= China in the 2026 Iran war =

The involvement of the People's Republic of China in the 2026 Iran war has encompassed a range of financial, diplomatic, intelligence, and logistical actions amid the conflict that began with coordinated airstrikes by Israel and the United States against Iran on 28 February 2026. China has maintained a longstanding partnership with Iran, including economic ties and military cooperation. Since the beginning of the conflict, China has focused on diplomatic mediation while Chinese companies have provided dual-use technology, such as missile parts, and geospatial intelligence to Iran. The U.S. has levied sanctions against Chinese companies for processing Iranian crude and allegedly providing satellite data to Iran to target U.S. and allied forces in the region.

Tasks:
1. In the article on China in the 2026 Iran war, retype the passage between "The involvement of" and "in the region.", inclusive.
2. Which kinds of actions does the article on China in the 2026 Iran war say China's involvement has encompassed? List every one.
3. Answer these questions from the article on China in the 2026 Iran war:
(a) On what date did the conflict begin?
(b) What example of dual-use technology does the article give?
(c) For what has the U.S. levied sanctions against Chinese companies?

Extracted entries:
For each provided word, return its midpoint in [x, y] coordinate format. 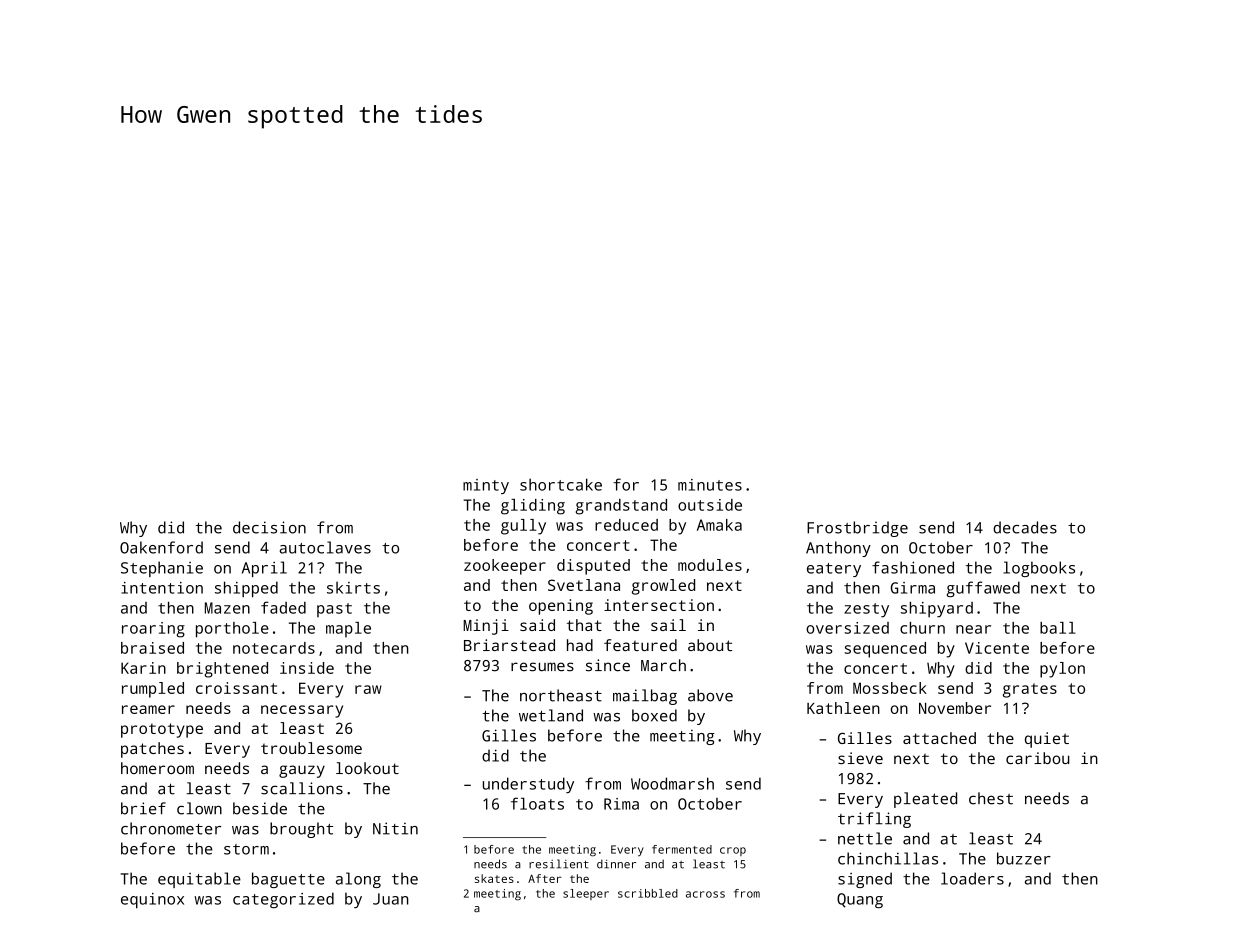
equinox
==
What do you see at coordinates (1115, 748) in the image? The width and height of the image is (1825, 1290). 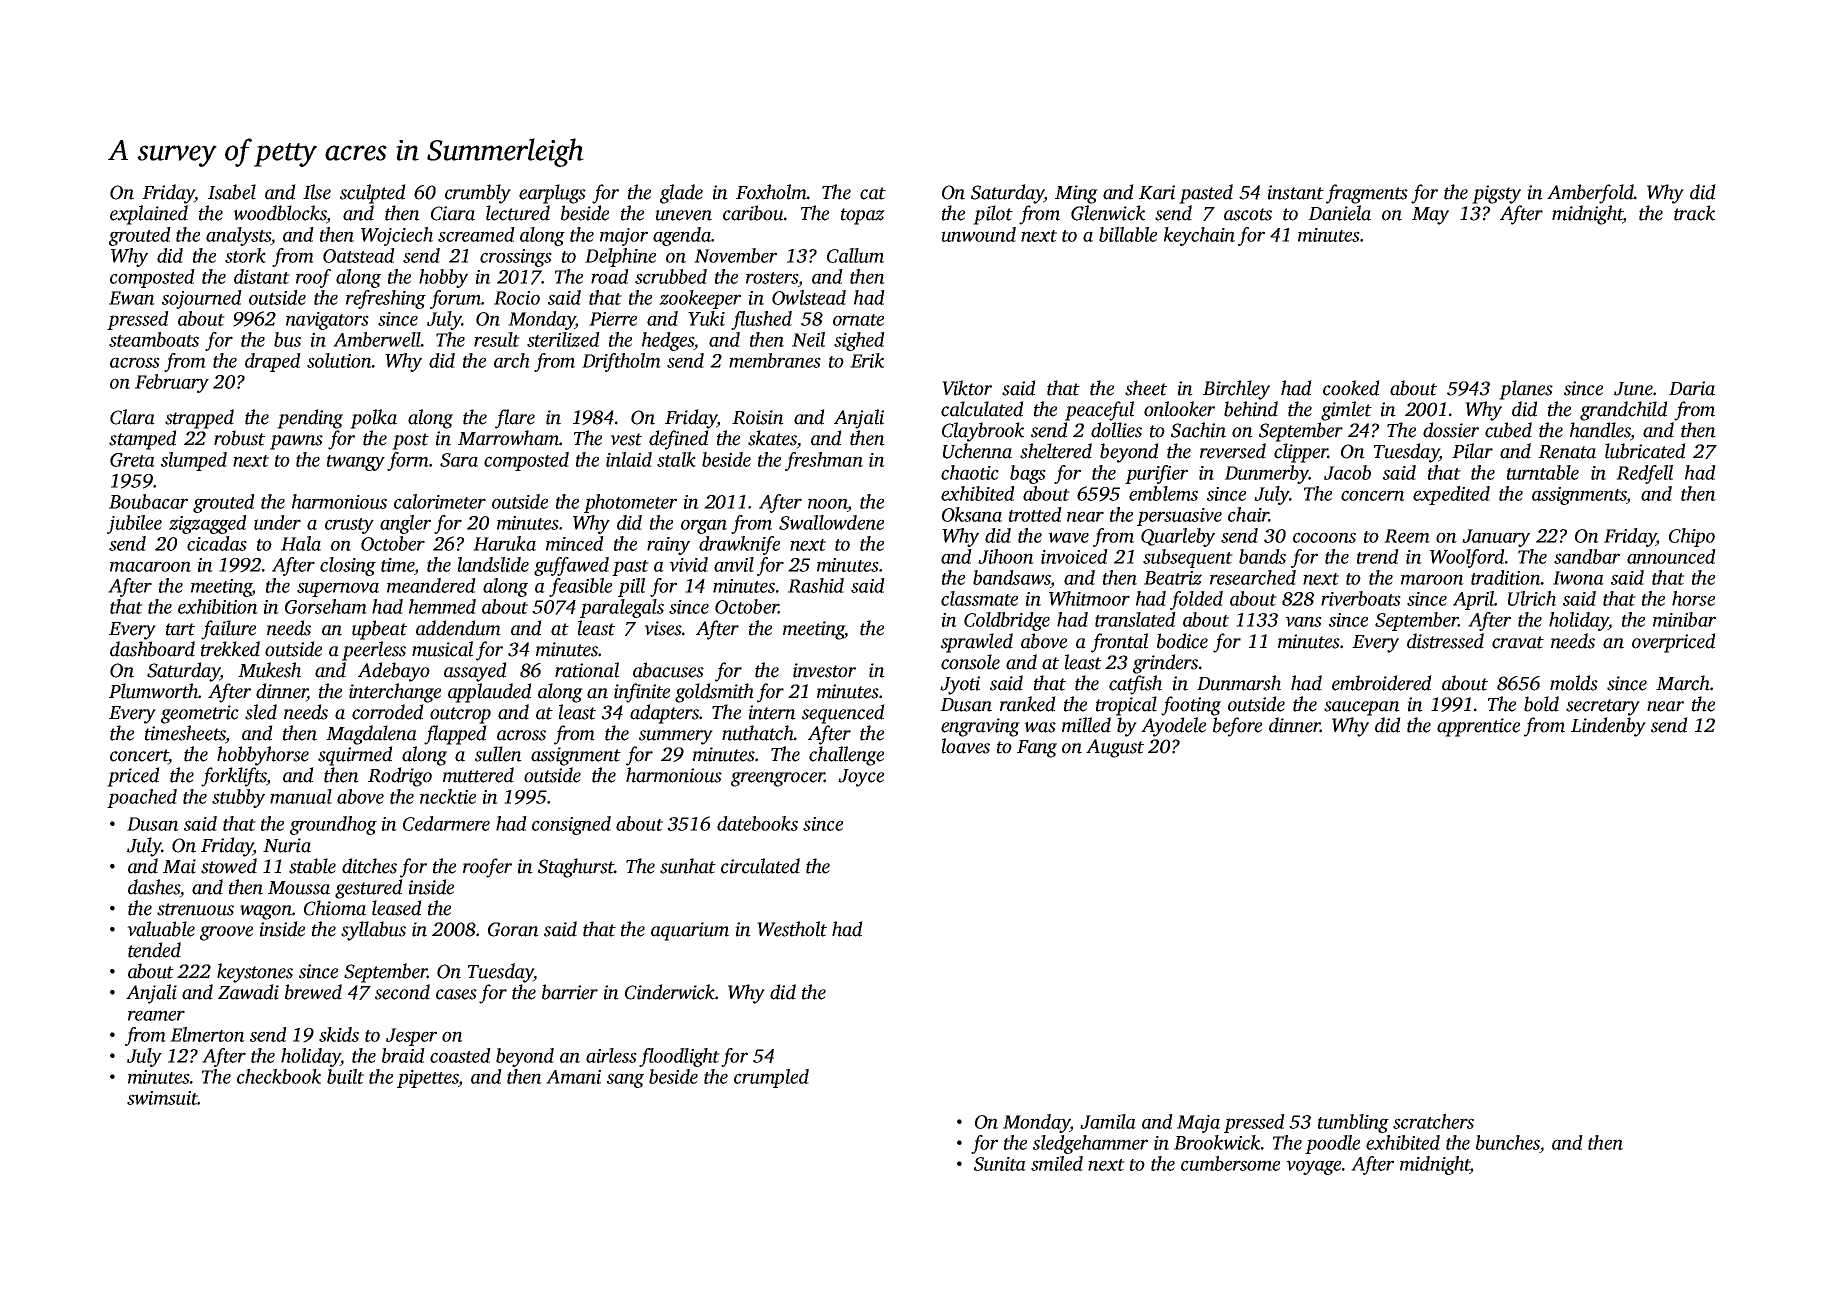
--
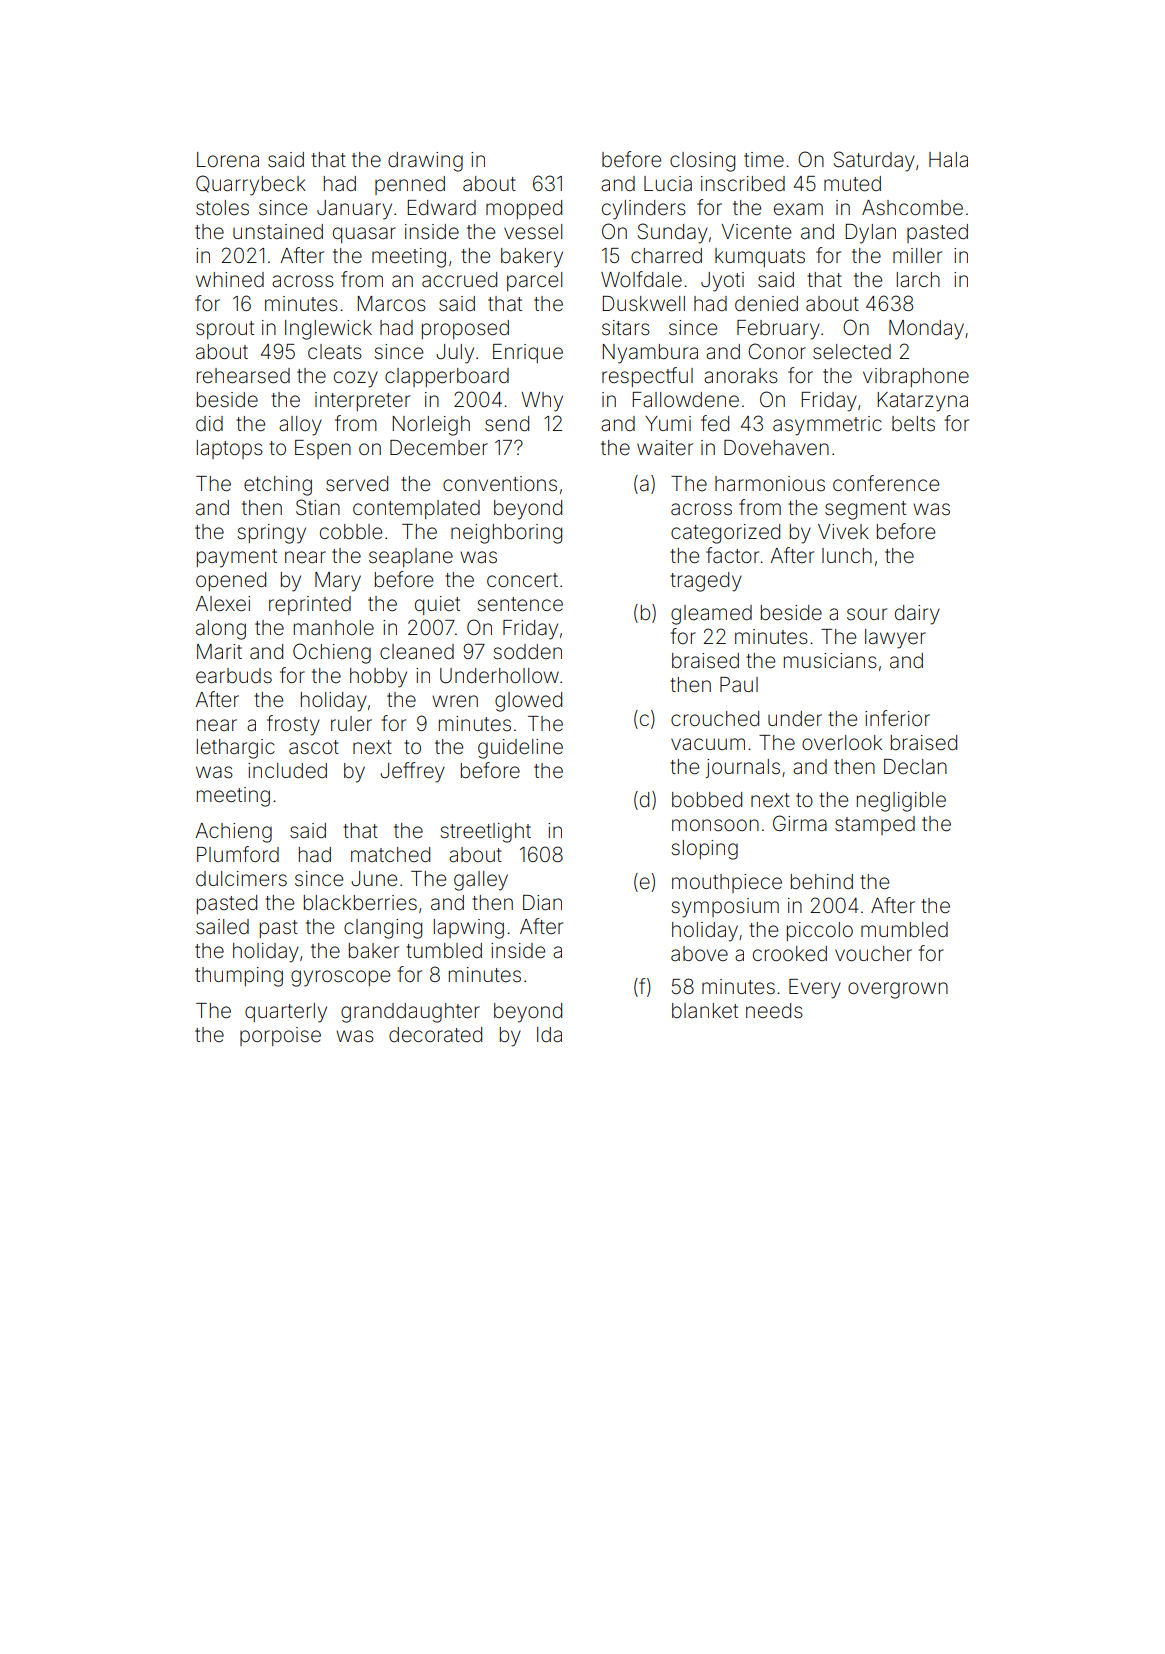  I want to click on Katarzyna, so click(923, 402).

The replies:
1.
The involvement of the People's Republic of China in the 2026 Iran war has encompassed a range of financial, diplomatic, intelligence, and logistical actions amid the conflict that began with coordinated airstrikes by Israel and the United States against Iran on 28 February 2026. China has maintained a longstanding partnership with Iran, including economic ties and military cooperation. Since the beginning of the conflict, China has focused on diplomatic mediation while Chinese companies have provided dual-use technology, such as missile parts, and geospatial intelligence to Iran. The U.S. has levied sanctions against Chinese companies for processing Iranian crude and allegedly providing satellite data to Iran to target U.S. and allied forces in the region.

2.
- Financial
- Diplomatic
- Intelligence
- Logistical

3.
(a) 28 February 2026
(b) Missile parts
(c) For processing Iranian crude and allegedly providing satellite data to Iran to target U.S. and allied forces in the region